▸ **What to produce**: Can you repeat the data beginning at the line that has "Click the 24-34 bar in Aldersfordeling" and stopping after the line that has "tap(44, 362)", swapping "Image resolution" for "Screen size" and leaving everything else unchanged?

▸ **Extracted data**:

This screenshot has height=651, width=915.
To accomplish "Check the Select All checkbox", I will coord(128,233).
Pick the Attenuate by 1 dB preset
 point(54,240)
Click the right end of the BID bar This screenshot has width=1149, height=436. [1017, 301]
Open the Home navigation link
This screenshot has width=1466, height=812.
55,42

...

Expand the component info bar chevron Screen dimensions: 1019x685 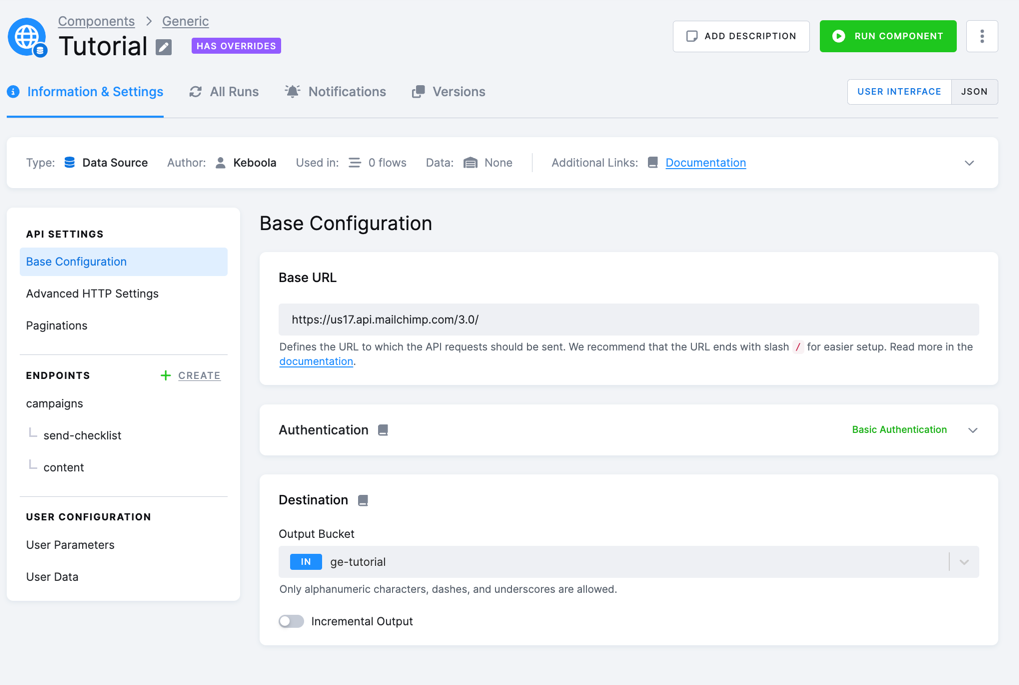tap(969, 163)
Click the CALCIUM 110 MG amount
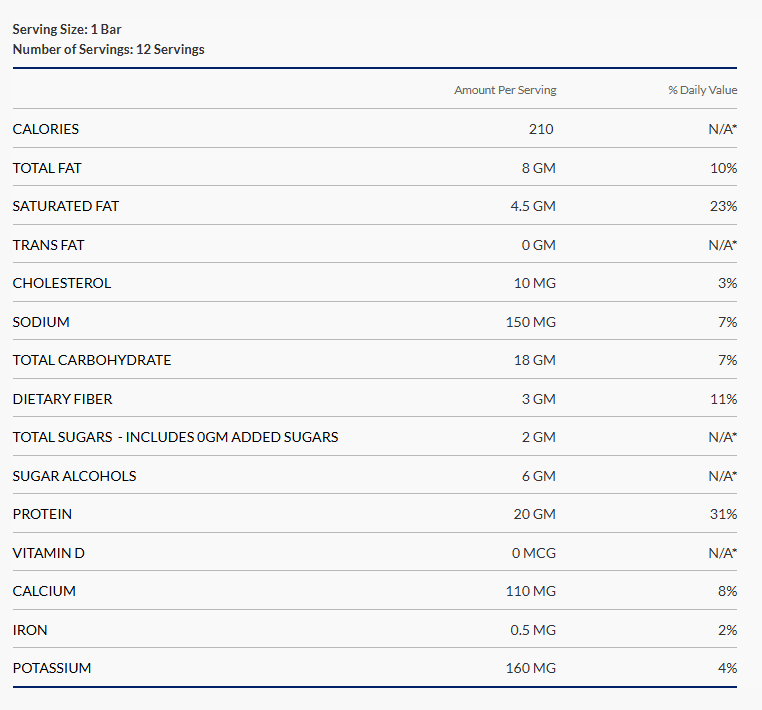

* * *

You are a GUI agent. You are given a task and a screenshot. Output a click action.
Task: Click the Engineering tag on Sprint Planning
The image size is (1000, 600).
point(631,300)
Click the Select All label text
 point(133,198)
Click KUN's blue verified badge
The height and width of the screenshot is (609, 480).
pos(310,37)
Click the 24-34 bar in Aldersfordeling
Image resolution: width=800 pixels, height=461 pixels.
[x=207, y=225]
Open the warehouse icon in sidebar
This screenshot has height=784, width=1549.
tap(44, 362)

▸ **Reply to the task**:
Click the 24-34 bar in Aldersfordeling
Screen size: width=800 pixels, height=461 pixels.
[x=207, y=225]
Open the warehouse icon in sidebar
This screenshot has height=784, width=1549.
tap(44, 362)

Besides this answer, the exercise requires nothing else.